Living Upon Hope: Mohicans and Missionaries, 1730-1760, is available via interlibrary loan. However, this summer, professor Wheeler came out with a book with a similar title: To Live Upon Hope: Mahicans and Missionaries in the Eighteenth Century Northeast (Cornell Universioty Press). I cannot tell you for sure how much overlap there is between the two titles, since I have not yet read the new book.
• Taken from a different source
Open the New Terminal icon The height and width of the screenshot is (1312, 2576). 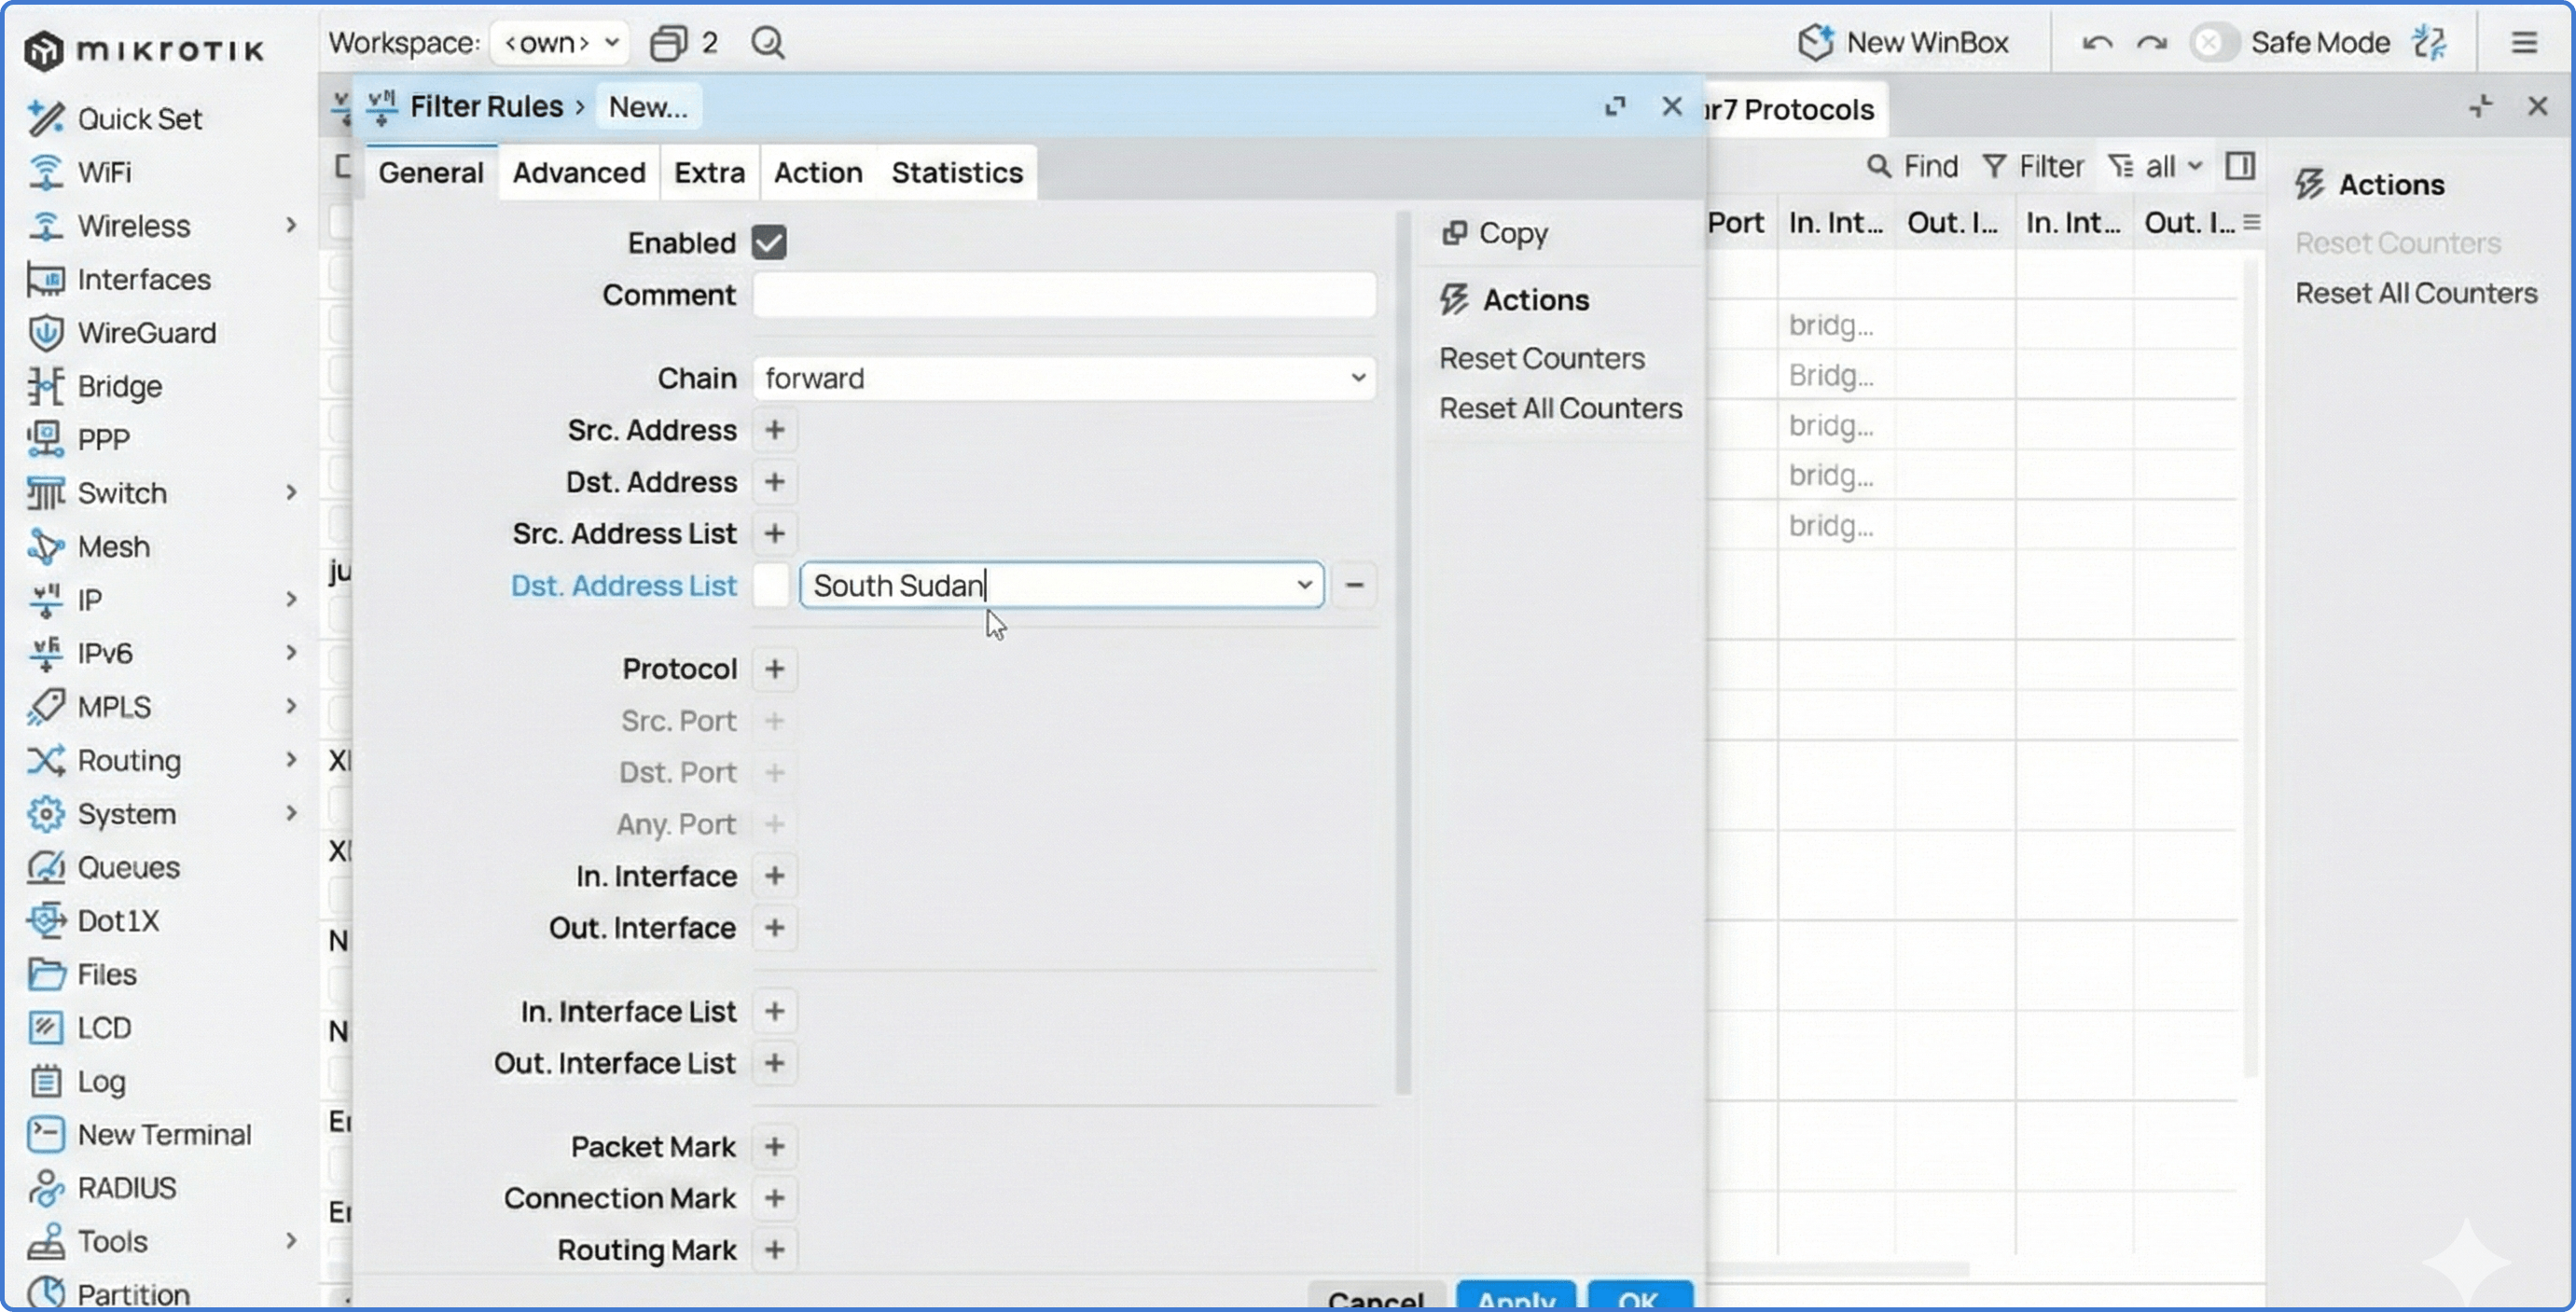point(45,1134)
Anyway, at the risk of oversimplifying a PhD thesis, here's the essential diference between the Stockbridges and their Moravian tribesmen: By accepting a Calvinist mission, the Indians at Stockbridge were allying themselves with the powers of colonial Massachusetts. They still got the short end of the stick, but at least they remained for about 50 years before moving west. Meanwhile, the Moravian Mohicans took on a form of Christianity so different from Puritanism that it was illegal throughout much of colonial America. Moravian Indians, both Mohicans and Delawares, were, of course persecuted and victimized even more than the white Moravians. It didn't stop until the whole village of Gnadenhutten was massacred in the 1790's.
That is an oversimplification, because I said nothing at all about spiritual/religious differences. That will have to come later.